The paper tackles the limitation of nearest neighbor contrastive learning by using synthetic images from a diffusion model as additional positives, achieving over 2% and 1% performance gains in linear evaluation on benchmarks like CIFAR10 and outperforming existing methods on 6 out of 8 downstream datasets.
Contrastive learning with the nearest neighbor has proved to be one of the most efficient self-supervised learning (SSL) techniques by utilizing the similarity of multiple instances within the same class. However, its efficacy is constrained as the nearest neighbor algorithm primarily identifies "easy" positive pairs, where the representations are already closely located in the embedding space.
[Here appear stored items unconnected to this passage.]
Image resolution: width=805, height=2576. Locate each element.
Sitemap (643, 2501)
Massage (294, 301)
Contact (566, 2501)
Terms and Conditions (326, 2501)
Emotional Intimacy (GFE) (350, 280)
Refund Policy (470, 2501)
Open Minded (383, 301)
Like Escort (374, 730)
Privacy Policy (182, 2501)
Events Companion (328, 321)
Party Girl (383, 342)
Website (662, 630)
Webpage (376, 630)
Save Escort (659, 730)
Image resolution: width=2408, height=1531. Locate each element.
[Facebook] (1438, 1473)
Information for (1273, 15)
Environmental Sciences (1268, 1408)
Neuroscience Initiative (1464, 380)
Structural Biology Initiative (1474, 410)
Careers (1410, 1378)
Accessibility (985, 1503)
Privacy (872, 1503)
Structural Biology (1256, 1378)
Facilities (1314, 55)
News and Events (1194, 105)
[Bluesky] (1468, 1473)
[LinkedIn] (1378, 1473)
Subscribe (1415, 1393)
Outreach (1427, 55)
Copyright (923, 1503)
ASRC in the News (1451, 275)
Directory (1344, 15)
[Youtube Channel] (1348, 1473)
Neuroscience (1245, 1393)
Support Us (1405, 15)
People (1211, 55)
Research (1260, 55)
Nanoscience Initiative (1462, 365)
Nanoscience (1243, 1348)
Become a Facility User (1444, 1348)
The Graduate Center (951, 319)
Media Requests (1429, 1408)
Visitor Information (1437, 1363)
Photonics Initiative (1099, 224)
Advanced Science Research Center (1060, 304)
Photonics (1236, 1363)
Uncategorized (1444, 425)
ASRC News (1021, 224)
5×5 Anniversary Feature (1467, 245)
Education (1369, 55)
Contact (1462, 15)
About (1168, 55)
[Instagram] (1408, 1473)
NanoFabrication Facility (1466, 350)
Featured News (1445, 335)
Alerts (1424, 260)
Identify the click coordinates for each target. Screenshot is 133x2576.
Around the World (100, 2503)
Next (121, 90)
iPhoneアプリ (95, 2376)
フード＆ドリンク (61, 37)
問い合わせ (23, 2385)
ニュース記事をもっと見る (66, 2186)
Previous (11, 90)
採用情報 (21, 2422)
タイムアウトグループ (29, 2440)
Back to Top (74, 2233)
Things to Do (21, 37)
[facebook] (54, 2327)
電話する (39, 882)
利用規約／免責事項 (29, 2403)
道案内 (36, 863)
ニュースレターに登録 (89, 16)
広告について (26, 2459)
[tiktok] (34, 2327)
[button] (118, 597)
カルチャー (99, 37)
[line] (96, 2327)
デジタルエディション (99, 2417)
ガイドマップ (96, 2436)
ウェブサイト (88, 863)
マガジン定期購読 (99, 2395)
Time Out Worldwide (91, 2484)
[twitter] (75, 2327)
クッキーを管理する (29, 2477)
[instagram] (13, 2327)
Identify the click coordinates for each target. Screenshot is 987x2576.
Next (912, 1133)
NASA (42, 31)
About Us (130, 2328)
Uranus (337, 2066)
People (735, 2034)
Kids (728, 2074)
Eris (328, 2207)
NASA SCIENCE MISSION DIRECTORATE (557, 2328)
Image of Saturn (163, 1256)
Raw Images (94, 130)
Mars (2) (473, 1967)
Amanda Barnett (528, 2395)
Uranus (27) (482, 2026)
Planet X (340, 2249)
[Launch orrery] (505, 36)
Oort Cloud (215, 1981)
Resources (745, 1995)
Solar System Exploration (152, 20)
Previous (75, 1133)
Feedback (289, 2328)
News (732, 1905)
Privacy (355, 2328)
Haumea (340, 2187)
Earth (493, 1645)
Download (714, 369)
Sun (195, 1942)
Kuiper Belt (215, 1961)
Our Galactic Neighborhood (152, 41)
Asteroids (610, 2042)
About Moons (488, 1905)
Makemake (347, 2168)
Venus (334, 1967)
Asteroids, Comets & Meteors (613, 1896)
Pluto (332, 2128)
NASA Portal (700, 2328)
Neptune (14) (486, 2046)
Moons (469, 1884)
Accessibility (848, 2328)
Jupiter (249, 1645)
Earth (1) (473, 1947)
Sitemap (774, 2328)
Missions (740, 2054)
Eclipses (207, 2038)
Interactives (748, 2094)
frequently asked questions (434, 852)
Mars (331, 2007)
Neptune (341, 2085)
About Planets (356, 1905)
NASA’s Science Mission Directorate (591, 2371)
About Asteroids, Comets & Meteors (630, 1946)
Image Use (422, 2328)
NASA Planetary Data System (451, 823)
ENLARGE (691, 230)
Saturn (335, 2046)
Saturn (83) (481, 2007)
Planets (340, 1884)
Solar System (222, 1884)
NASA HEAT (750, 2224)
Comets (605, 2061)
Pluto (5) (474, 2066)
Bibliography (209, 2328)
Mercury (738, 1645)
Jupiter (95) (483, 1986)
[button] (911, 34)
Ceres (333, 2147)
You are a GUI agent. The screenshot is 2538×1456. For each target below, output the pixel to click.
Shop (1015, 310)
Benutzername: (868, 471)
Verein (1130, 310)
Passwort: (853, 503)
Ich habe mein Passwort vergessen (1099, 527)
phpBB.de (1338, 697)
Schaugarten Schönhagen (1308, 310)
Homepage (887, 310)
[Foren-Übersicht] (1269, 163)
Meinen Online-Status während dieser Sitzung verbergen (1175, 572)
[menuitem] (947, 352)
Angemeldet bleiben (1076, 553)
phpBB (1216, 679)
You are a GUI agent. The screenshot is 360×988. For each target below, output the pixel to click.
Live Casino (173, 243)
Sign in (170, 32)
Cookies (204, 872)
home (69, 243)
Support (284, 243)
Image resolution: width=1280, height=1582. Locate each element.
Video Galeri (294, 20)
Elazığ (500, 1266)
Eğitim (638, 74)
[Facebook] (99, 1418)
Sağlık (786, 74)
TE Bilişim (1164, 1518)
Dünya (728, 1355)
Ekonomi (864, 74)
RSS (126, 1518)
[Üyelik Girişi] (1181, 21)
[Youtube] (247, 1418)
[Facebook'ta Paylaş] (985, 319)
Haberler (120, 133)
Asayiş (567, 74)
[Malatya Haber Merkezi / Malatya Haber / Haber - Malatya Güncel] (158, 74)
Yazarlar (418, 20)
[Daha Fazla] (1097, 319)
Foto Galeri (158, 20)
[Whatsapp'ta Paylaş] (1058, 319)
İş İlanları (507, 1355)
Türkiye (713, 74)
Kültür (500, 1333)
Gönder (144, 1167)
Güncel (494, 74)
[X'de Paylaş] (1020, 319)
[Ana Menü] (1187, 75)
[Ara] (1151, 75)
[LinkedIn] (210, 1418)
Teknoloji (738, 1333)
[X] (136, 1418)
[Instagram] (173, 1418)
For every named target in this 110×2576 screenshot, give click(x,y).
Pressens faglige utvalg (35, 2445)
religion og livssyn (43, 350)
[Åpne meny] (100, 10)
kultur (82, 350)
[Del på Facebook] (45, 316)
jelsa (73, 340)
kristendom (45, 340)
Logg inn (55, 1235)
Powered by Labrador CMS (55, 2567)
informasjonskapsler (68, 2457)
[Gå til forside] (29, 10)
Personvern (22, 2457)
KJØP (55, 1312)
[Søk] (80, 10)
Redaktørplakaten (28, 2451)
In this paper, we introduce a novel approach called Contrastive Learning with Synthetic Positives (CLSP) that utilizes synthetic images, generated by an unconditional diffusion model, as the additional positives to help the model learn from diverse positives. Through feature interpolation in the diffusion model sampling process, we generate images with distinct backgrounds yet similar semantic content to the anchor image. These images are considered "hard" positives for the anchor image, and when included as supplementary positives in the contrastive loss, they contribute to a performance improvement of over 2% and 1% in linear evaluation compared to the previous NNCLR and All4One methods across multiple benchmark datasets such as CIFAR10, achieving state-of-the-art methods. On transfer learning benchmarks, CLSP outperforms existing SSL frameworks on 6 out of 8 downstream datasets. We believe CLSP establishes a valuable baseline for future SSL studies incorporating synthetic data in the training process.